* _Directions for this task_
Set down the entries below once more, precisely as they stand.

* _Data to use_
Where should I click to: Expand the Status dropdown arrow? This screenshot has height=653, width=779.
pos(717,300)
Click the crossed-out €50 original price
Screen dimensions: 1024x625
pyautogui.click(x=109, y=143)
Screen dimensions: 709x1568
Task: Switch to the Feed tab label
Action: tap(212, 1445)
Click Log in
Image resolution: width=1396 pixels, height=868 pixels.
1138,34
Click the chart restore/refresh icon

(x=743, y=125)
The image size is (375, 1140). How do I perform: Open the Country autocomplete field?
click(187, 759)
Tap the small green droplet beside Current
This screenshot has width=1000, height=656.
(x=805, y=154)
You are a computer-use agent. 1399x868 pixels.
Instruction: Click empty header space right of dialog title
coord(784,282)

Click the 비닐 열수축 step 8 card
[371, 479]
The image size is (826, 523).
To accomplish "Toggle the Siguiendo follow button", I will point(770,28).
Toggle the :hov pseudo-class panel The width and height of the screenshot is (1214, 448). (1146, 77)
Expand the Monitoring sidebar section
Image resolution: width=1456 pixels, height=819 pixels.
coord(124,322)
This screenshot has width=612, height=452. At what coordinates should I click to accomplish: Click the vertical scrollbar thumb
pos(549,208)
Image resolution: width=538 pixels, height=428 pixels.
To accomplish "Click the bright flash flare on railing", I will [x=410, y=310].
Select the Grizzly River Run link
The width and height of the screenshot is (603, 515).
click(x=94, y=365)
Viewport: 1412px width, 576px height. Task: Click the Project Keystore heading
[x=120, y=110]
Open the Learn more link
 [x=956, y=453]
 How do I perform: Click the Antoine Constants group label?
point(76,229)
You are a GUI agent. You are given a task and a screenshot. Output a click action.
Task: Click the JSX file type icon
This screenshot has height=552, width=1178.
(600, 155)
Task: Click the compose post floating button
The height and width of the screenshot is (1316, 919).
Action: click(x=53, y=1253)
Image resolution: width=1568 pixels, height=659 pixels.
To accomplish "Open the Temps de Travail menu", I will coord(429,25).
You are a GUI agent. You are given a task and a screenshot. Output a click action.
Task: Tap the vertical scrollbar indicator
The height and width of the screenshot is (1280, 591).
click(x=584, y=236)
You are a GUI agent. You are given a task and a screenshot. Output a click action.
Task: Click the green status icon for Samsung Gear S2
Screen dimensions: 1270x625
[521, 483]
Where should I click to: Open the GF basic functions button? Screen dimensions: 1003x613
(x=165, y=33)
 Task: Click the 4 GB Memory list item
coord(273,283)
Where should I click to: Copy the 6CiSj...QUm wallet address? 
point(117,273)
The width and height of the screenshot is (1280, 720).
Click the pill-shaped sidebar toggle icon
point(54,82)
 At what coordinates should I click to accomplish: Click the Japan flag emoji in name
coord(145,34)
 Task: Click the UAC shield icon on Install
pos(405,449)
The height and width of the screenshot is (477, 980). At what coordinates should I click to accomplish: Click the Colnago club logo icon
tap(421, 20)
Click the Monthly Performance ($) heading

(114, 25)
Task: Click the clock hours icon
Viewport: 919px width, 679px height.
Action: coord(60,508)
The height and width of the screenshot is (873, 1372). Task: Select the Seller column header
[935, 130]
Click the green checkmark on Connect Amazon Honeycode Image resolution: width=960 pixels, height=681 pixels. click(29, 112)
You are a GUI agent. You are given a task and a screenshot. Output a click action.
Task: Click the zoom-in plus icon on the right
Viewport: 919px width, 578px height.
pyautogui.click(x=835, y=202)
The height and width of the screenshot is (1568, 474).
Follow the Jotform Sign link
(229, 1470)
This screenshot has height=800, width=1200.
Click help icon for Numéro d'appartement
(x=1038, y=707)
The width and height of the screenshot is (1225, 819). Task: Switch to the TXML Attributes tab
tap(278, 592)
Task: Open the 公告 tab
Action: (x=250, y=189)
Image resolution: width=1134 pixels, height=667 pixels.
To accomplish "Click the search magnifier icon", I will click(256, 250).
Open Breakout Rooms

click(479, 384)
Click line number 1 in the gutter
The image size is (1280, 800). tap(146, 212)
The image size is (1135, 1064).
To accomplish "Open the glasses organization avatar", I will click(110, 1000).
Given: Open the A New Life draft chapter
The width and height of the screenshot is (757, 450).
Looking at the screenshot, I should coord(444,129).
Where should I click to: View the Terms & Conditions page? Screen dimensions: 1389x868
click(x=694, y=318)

* _Your response_
Where should I click to: Expand the Status dropdown arrow? This screenshot has height=653, width=779.
pos(717,300)
Click the crossed-out €50 original price
Screen dimensions: 1024x625
pyautogui.click(x=109, y=143)
Screen dimensions: 709x1568
Task: Switch to the Feed tab label
Action: tap(212, 1445)
Click Log in
Image resolution: width=1396 pixels, height=868 pixels.
1138,34
Click the chart restore/refresh icon

(x=743, y=125)
The image size is (375, 1140). How do I perform: Open the Country autocomplete field?
click(187, 759)
Tap the small green droplet beside Current
This screenshot has width=1000, height=656.
(x=805, y=154)
You are a computer-use agent. 1399x868 pixels.
Instruction: Click empty header space right of dialog title
coord(784,282)

Click the 비닐 열수축 step 8 card
[371, 479]
The image size is (826, 523).
To accomplish "Toggle the Siguiendo follow button", I will point(770,28).
Toggle the :hov pseudo-class panel The width and height of the screenshot is (1214, 448). (1146, 77)
Expand the Monitoring sidebar section
Image resolution: width=1456 pixels, height=819 pixels.
coord(124,322)
This screenshot has width=612, height=452. At what coordinates should I click to accomplish: Click the vertical scrollbar thumb
pos(549,208)
Image resolution: width=538 pixels, height=428 pixels.
To accomplish "Click the bright flash flare on railing", I will [x=410, y=310].
Select the Grizzly River Run link
The width and height of the screenshot is (603, 515).
click(x=94, y=365)
Viewport: 1412px width, 576px height. Task: Click the Project Keystore heading
[x=120, y=110]
Open the Learn more link
 [x=956, y=453]
 How do I perform: Click the Antoine Constants group label?
point(76,229)
You are a GUI agent. You are given a task and a screenshot. Output a click action.
Task: Click the JSX file type icon
This screenshot has height=552, width=1178.
(600, 155)
Task: Click the compose post floating button
The height and width of the screenshot is (1316, 919).
Action: click(x=53, y=1253)
Image resolution: width=1568 pixels, height=659 pixels.
To accomplish "Open the Temps de Travail menu", I will coord(429,25).
You are a GUI agent. You are given a task and a screenshot. Output a click action.
Task: Tap the vertical scrollbar indicator
The height and width of the screenshot is (1280, 591).
click(x=584, y=236)
You are a GUI agent. You are given a task and a screenshot. Output a click action.
Task: Click the green status icon for Samsung Gear S2
Screen dimensions: 1270x625
[521, 483]
Where should I click to: Open the GF basic functions button? Screen dimensions: 1003x613
(x=165, y=33)
 Task: Click the 4 GB Memory list item
coord(273,283)
Where should I click to: Copy the 6CiSj...QUm wallet address? 
point(117,273)
The width and height of the screenshot is (1280, 720).
Click the pill-shaped sidebar toggle icon
point(54,82)
 At what coordinates should I click to accomplish: Click the Japan flag emoji in name
coord(145,34)
 Task: Click the UAC shield icon on Install
pos(405,449)
The height and width of the screenshot is (477, 980). At what coordinates should I click to accomplish: Click the Colnago club logo icon
tap(421, 20)
Click the Monthly Performance ($) heading

(114, 25)
Task: Click the clock hours icon
Viewport: 919px width, 679px height.
Action: coord(60,508)
The height and width of the screenshot is (873, 1372). Task: Select the Seller column header
[935, 130]
Click the green checkmark on Connect Amazon Honeycode Image resolution: width=960 pixels, height=681 pixels. click(29, 112)
You are a GUI agent. You are given a task and a screenshot. Output a click action.
Task: Click the zoom-in plus icon on the right
Viewport: 919px width, 578px height.
pyautogui.click(x=835, y=202)
The height and width of the screenshot is (1568, 474).
Follow the Jotform Sign link
(229, 1470)
This screenshot has height=800, width=1200.
Click help icon for Numéro d'appartement
(x=1038, y=707)
The width and height of the screenshot is (1225, 819). Task: Switch to the TXML Attributes tab
tap(278, 592)
Task: Open the 公告 tab
Action: (x=250, y=189)
Image resolution: width=1134 pixels, height=667 pixels.
To accomplish "Click the search magnifier icon", I will click(256, 250).
Open Breakout Rooms

click(479, 384)
Click line number 1 in the gutter
The image size is (1280, 800). tap(146, 212)
The image size is (1135, 1064).
To accomplish "Open the glasses organization avatar", I will click(110, 1000).
Given: Open the A New Life draft chapter
The width and height of the screenshot is (757, 450).
Looking at the screenshot, I should coord(444,129).
Where should I click to: View the Terms & Conditions page? Screen dimensions: 1389x868
click(x=694, y=318)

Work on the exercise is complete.